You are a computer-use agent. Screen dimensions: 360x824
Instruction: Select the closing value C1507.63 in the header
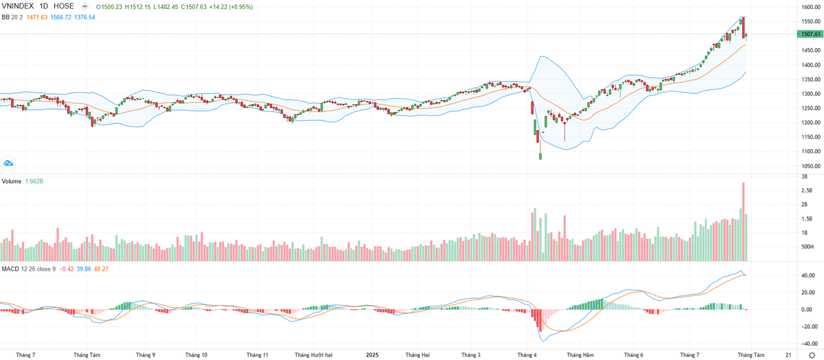(x=198, y=6)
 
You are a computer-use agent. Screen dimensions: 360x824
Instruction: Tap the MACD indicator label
(x=10, y=268)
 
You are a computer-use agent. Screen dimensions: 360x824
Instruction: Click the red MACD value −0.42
(x=67, y=268)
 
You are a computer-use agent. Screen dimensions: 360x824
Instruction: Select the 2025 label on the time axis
(x=372, y=355)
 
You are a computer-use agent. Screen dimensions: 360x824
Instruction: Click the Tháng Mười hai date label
(x=313, y=355)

══════

=== Requirement ===
How many lines in the entries above contain the word "value"? Reply with the number only.

=== Problem solution ===
2